I would expect the script to extract features from trunk output of the pretrained model, something like this: https://vissl.readthedocs.io/en/v0.1.6/evaluations/feature_extraction.html#extract-features-of-the-trunk-output but instead im getting an AssertionError

## Additional information aka "what I found out so far"
From the assertion error its clear that the script expects the `features` variable to be a list. As far as I understand, if we perform [feature extraction on multiple layers of the trunk](https://vissl.readthedocs.io/en/v0.1.6/evaluations/feature_extraction.html#extract-features-from-several-layers-of-the-trunk), the output is a list of tensors where every tensor corresponds to one specified layer. And I want to get features from a single layer instead of multiple layers, so `features` should be a list containing one tensor. Instead, during debugging, I found out that `features` in my case are a Tensor of shape (1, 64, 384) where 64 is the batch size and 384 is hidden size of the feature vectors. After some digging, the first thing that seems off is the following. During initialization of `BaseSSLMultiInputOutputModel` the method [_get_trunk()](https://github.com/facebookresearch/vissl/blob/484cdecd1a71cb457d8ea74942603b907a23d39d/vissl/models/base_ssl_model.py#L240) is called. This method consists of an if statement:

if is_feature_extractor_model(self.model_config): self.eval_mode = True return FeatureExtractorModel(self.model_config) else: self.eval_mode = False trunk_name = self.model_config.TRUNK.NAME return get_model_trunk(trunk_name)(self.model_config, trunk_name)

You can see the method [is_feature_extractor_mode](https://github.com/facebookresearch/vissl/blob/aa3f7cc33b3b7806e15593083aedc383d85e4a53/vissl/models/model_helpers.py#L52) which looks like so:


the important part is the last line. Following the [docs](https://vissl.readthedocs.io/en/v0.1.6/evaluations/feature_extraction.html#extract-features-of-the-trunk-output) I do not specify FEATURE_EVAL_SETTINGS.LINEAR_EVAL_FEAT_POOL_OPS_MAP in my config file, so it defaults to an empty list. Therefore, `len(model_config.FEATURE_EVAL_SETTINGS.LINEAR_EVAL_FEAT_POOL_OPS_MAP) > 0` is False and so is `is_feature_extractor_model()`.  This results in returning `get_model_trunk()` instead of `FeatureExtractorModel()`. The former returns a model that on forward pass returns a tensor (while `FeatureExtractorModel` returns a list of tensors) which leads to the AssertionError. So all this would indicate that in contrast to the documentation, we always need to provide the `model_config.FEATURE_EVAL_SETTINGS.LINEAR_EVAL_FEAT_POOL_OPS_MAP` argument, therefore afaik this part of docs need to be updated. I can see an example how to do it for trunk only for resnet architecture [here](https://github.com/facebookresearch/vissl/blob/main/configs/config/feature_extraction/trunk_only/rn50_res5.yaml) (by using `Identity`), but I'm not sure which layer to specify for vision transformer, could you help me out with that?

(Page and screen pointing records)
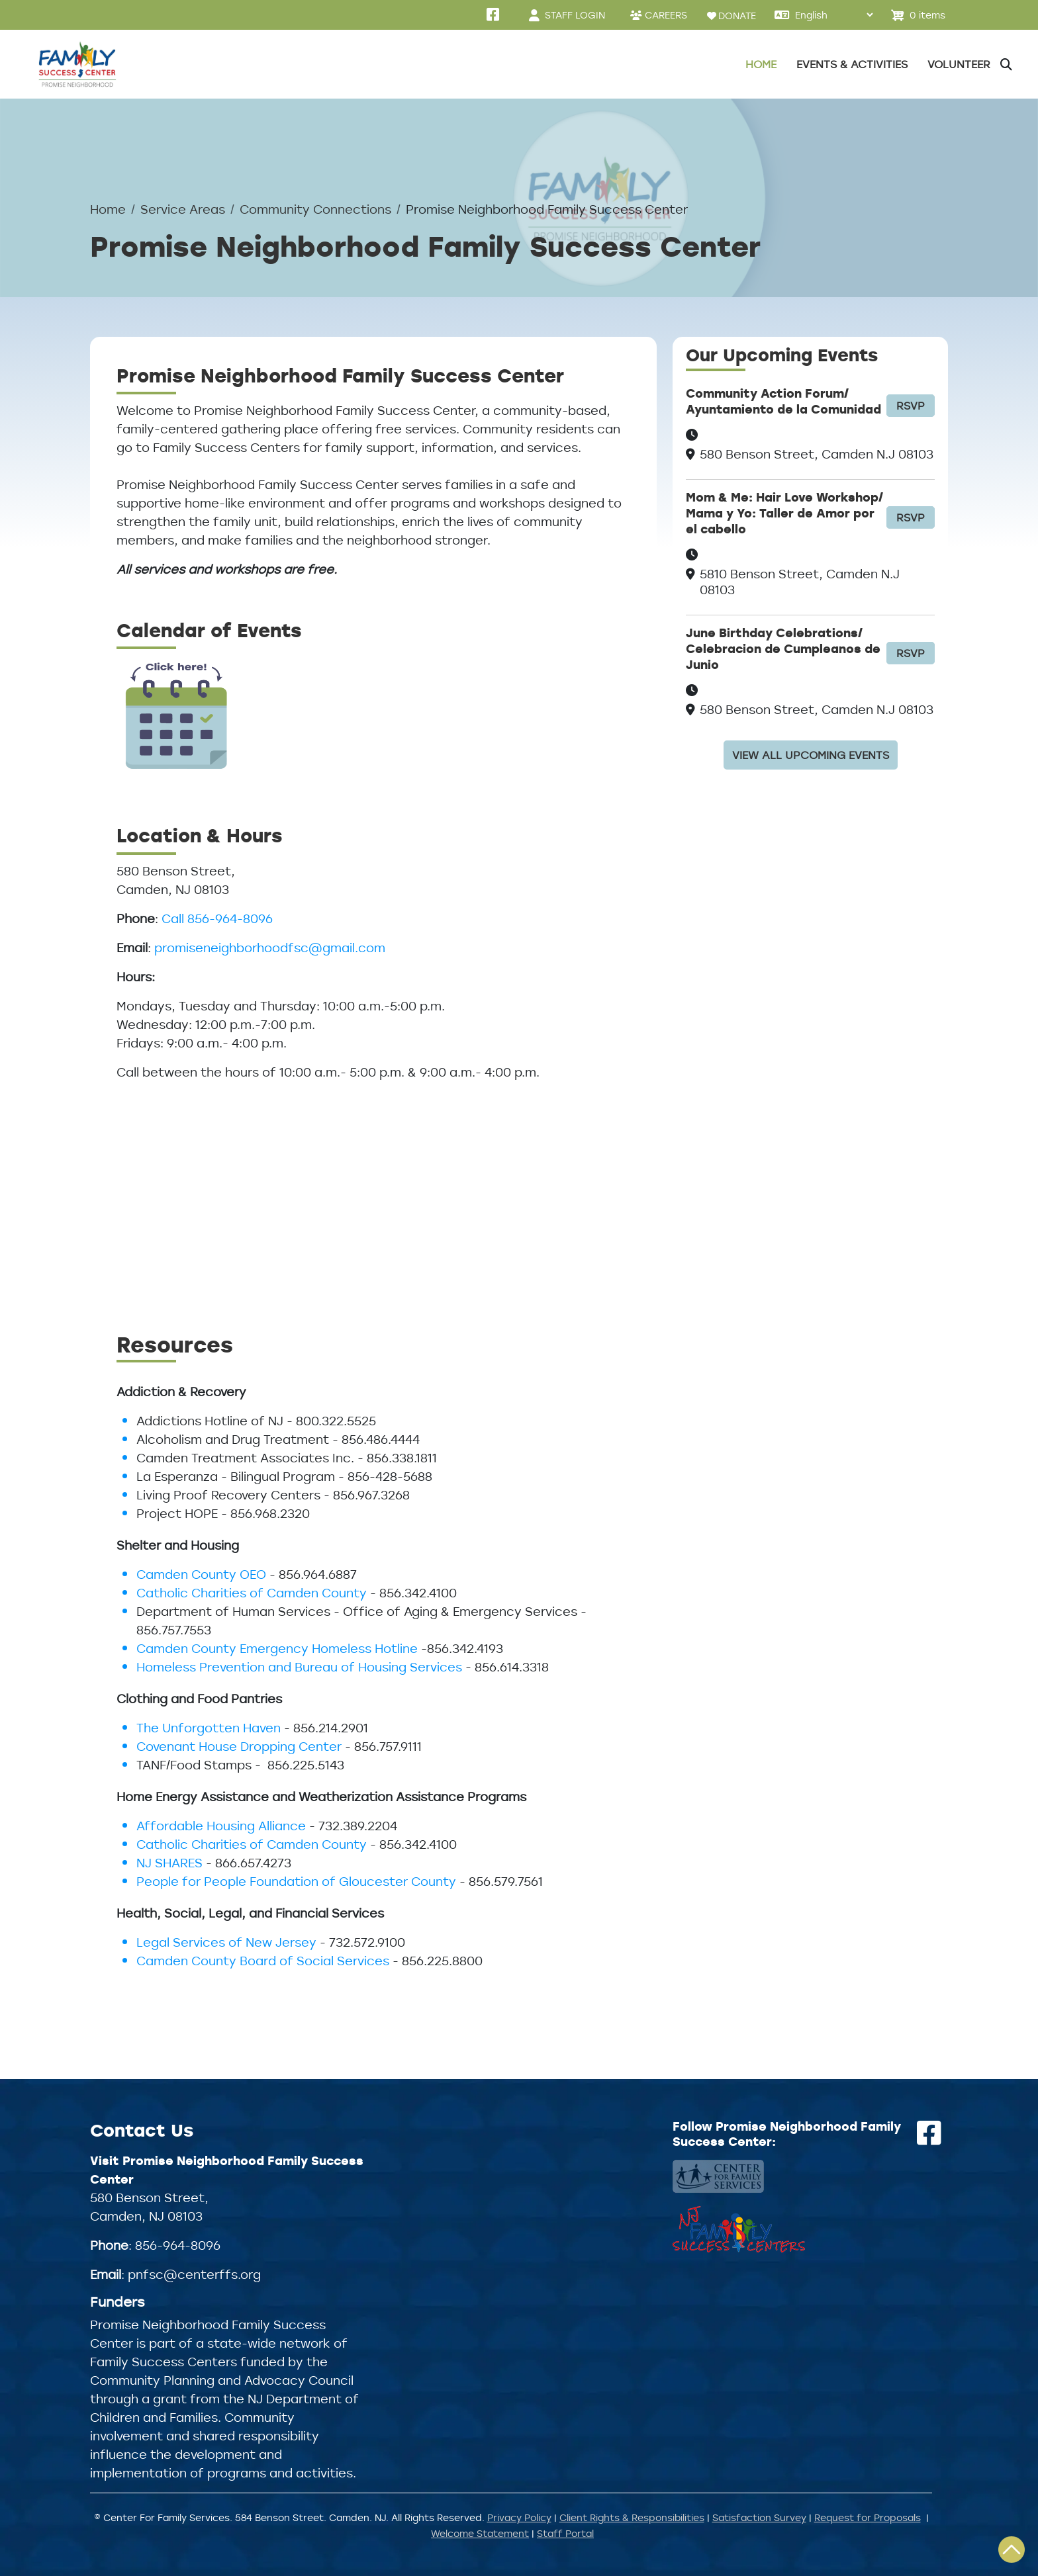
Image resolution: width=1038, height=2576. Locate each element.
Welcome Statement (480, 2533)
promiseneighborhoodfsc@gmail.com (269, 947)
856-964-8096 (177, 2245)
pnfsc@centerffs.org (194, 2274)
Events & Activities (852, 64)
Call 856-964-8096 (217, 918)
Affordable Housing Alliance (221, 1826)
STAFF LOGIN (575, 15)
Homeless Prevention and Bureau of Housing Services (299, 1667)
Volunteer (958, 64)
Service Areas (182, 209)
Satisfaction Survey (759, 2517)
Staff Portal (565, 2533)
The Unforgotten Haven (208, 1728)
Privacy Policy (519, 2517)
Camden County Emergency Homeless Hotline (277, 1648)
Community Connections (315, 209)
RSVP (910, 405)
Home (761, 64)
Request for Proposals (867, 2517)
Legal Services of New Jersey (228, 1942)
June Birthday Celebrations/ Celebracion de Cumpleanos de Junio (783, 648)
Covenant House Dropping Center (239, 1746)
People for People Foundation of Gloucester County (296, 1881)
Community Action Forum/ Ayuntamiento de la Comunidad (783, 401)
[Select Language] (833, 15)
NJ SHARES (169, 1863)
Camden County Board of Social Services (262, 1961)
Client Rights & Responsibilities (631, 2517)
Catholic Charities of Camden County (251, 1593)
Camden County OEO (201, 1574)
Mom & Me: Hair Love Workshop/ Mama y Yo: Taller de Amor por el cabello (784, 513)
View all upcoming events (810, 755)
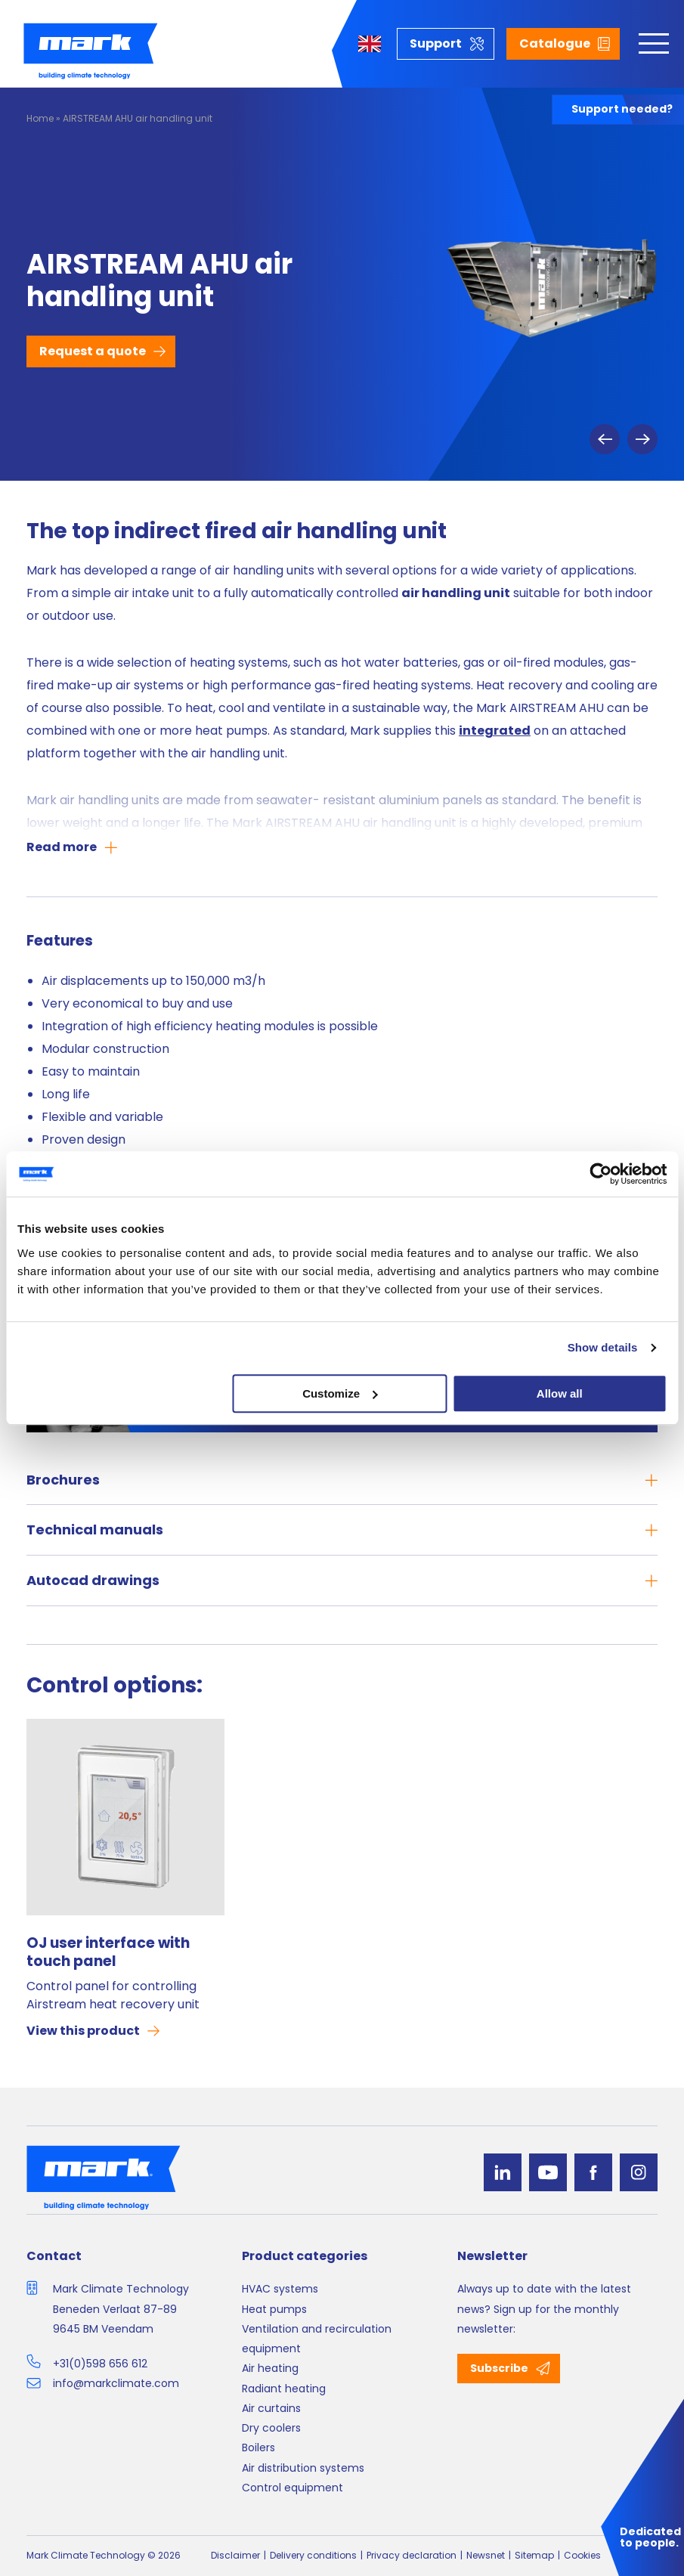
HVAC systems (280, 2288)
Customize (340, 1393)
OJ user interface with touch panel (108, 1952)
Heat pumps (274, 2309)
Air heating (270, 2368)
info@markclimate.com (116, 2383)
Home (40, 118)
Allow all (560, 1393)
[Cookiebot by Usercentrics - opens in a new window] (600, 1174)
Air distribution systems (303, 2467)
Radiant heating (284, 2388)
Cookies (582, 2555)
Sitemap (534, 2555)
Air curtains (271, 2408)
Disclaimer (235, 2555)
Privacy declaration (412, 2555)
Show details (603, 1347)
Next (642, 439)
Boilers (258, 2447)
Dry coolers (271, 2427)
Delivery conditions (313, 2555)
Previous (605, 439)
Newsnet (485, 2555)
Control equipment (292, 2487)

■ Parts of the exercise:
1 - In the feature extraction bug report, what shape did the `features` variable turn out to have during debugging?
2 - Using the feature extraction bug report, say whether each statement agrees with it. Answer yes or no, and quote the deciding words.
(a) The writer sets FEATURE_EVAL_SETTINGS.LINEAR_EVAL_FEAT_POOL_OPS_MAP in the config file.
(b) `FeatureExtractorModel` returns a list of tensors.
(c) The writer found an example of trunk-only extraction for the resnet architecture.
3 - Continue the feature extraction bug report from its last sentence.

■ Response list:
1 - A Tensor of shape (1, 64, 384), where 64 is the batch size and 384 is the hidden size of the feature vectors.

2 -
(a) No: "I do not specify FEATURE_EVAL_SETTINGS.LINEAR_EVAL_FEAT_POOL_OPS_MAP in my config file"
(b) Yes: "while `FeatureExtractorModel` returns a list of tensors"
(c) Yes: "I can see an example how to do it for trunk only for resnet architecture"

3 -
iseessel commented 2 years ago

Hey @blazejdolicki, Have you looked at this tutorial and cross-referenced your config with it? You should have LINEAR_EVAL_FEAT_POOL_OPS_MAP to be a list of the features that you want to extract. Now I'm not sure these options are supported for ViT.

One work around you could try is https://vissl.ai/tutorials/Feature_Extraction_V0_1_6#Extract-the-Output-of-the-Model-Head extracting the head features and either: 1) Creating an identity head. 2) Not setting the head in the model. You should also be able to hack around https://github.com/facebookresearch/vissl/blob/main/vissl/models/trunks/feature_extractor.py to save what you need -- I'd recommend taking a debugger and walking through this code.

blazejdolicki commented 2 years ago

Thanks for your reply. Here's what I did. In this config file the Identity module is used to return the input without changing it.

        ["conv1", ["AvgPool2d", [[10, 10], 10, 4]]],
        ["res2", ["AvgPool2d", [[16, 16], 8, 0]]],
        ["res3", ["AvgPool2d", [[13, 13], 5, 0]]],
        ["res4", ["AvgPool2d", [[8, 8], 3, 0]]],
        ["res5", ["AvgPool2d", [[6, 6], 1, 0]]],
        ["res5avg", ["Identity", []]],

I suppose "res5avg" is the last layer in the CNN trunk. So I tried to replicate it for transformers, where the last layer in the trunk is norm by adding the following to my config:

        ["norm", ["Identity", []]],

Do you think this solution will return correct features? Running with this config does not lead to any errors, the number of returned features corresponds to the number of images in the supplied dataset and the shape of the features are correct. But I'm still thinking how can I verify that the values of the features are correct. So far the only way to confirm that which I came up with is to load the model in plain PyTorch and see if its returned features match with those returned by VISSL. Is there a better way to do it?

iseessel commented 2 years ago

That sounds like a good plan to me!

You could also step through the vissl code with a debugger to make sure it's returning the right thing. I will try to validate quickly later this as well.

If you wanted to contribute a config in a PR with these options so we have this use-case documented that would be amazing!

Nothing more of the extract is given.